Which got me wondering; when it comes to comic book films, how close does one need to be to the source material? I would argue that diverting from the source material for comic book movies is actually okay- in fact, it’s generally a good thing! Below are a few reasons why;
So much story, so little time
Most of the more popular superheroes have been around since at least the sixties. That gives characters like the X-Men, Batman, Superman and Iron Man a history of at least 50 years! What’s more, unlike books, which finish once the series ends. Comic characters have had their stories going for decades with no sign of slowing down.
So when you ask Warner Bros, Fox, Sony, or even Marvel Studios to pick the “actual” story for their characters, what are they going to say? Is the “actual” Batman story Detective Comics #27? “No, not without the Joker”, you’d say. Is the “actual” Avengers story in Avengers #1? “Avengers with no Captain America? No SHIELD? What are you smoking?” you’d ask. Everyone has their own ideas as to what stories define these characters. The only thing filmmakers can do is capture the spirit of these stories and somehow find elements that appeal to everyone.
So much in the Characters
There is only one Indiana Jones. There is only one Bilbo Baggins. There is only one Luke Skywalker. Comic characters, on the other hand, have been rebooted, retconned and repurposed for at least five decades! Nick Fury was once white; now he’s Samuel L. Jackson. Superman was originally designed to be an evil dictator of a far-away planet; now he fights for truth, justice and the American way. Deadpool was designed to be serious- I’m not even joking!

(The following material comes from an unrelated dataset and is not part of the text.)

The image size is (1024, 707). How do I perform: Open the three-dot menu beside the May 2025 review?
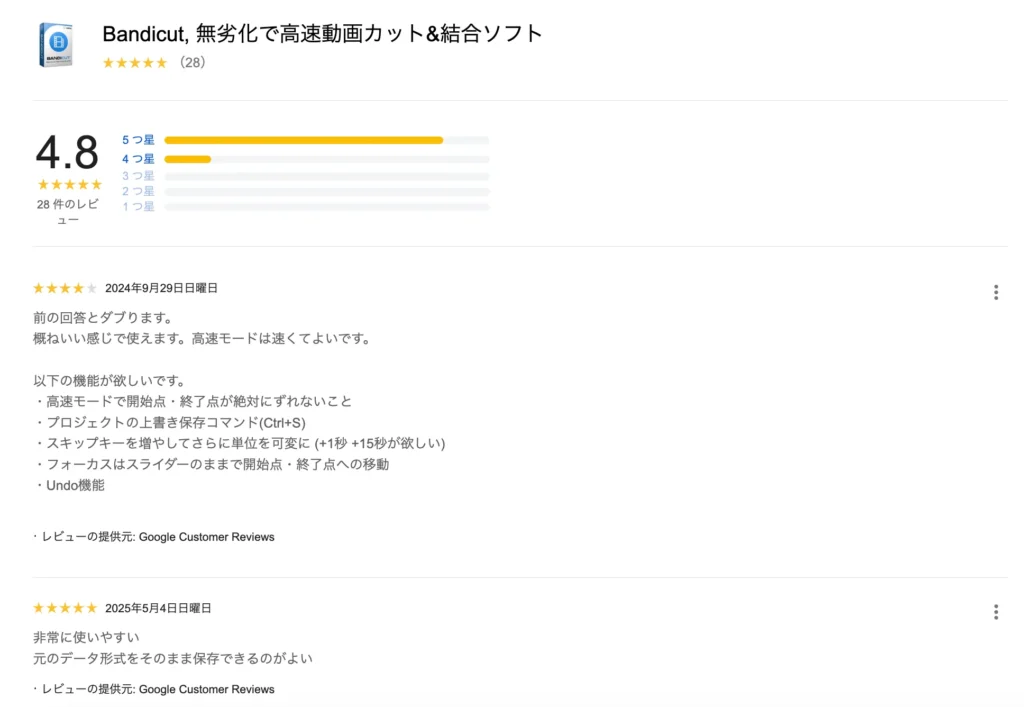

The characters in comics have changed so much over the last century that even trying to stay “true” to the character is difficult. You want the real Batman? Which one; the comedy one that DC tried putting in the comics, the Frank Millar Dark Knight, or the one from the 40s who carried a gun and had no qualms shooting people? Granted, there is always one prevailing interpretation of a charcter- usually the most contemporary one, but that hammers home my point about how these characters change to suit the needs of the creators. Maybe, for example, there is a legitimate, artistic reason for making Human Torch a black guy. I don’t know; I haven’t sat in the production meetings. But characters get repurposed a lot in comics and so long as we get a reason instead of “that’s the way it is- deal with it” I’m pretty sure we’ll be fine.
Comic book movies Re-interpret- they don’t “adapt”
If there’s one word I think needs to be banned when talking about comic book movies, it’s the word “adaptation”. People seem to be continually mistaking it for “word-for-word transition from print to film”. A better word for comic book movies would be “re-interpretation”.
See, that’s what these films do; they re-interpret stories. It’s essentially a screen reboot of your favourite characters. That’s why the X-Men wore black in their first movie. That’s why Bane was just a muscle-bound dude and not a druggie. That’s why The Avengers never featured the Hulk dressed as a clown juggling elephants as per Avengers #1 (side note: the circus he was juggling in called him a robot because that’s apparently less weird that green giant).
Understanding that, why is a black Johnny Storm any less viable than a white one? Granted there’s the family issue that I’m not sure will be resolved (the invisible woman Sue Storm is white), and I’m not going to go full idiot and claim that it’s one step close to diversity in comics (we aren’t doing a black character in his own film yet, after all). But we need to understand that these movies aren’t going to just regurgitate the comic story back at us- every comic book movie is a reboot, and if they make this new Johnny Storm interesting, who cares what he was in the source material? It hasn’t stopped us before.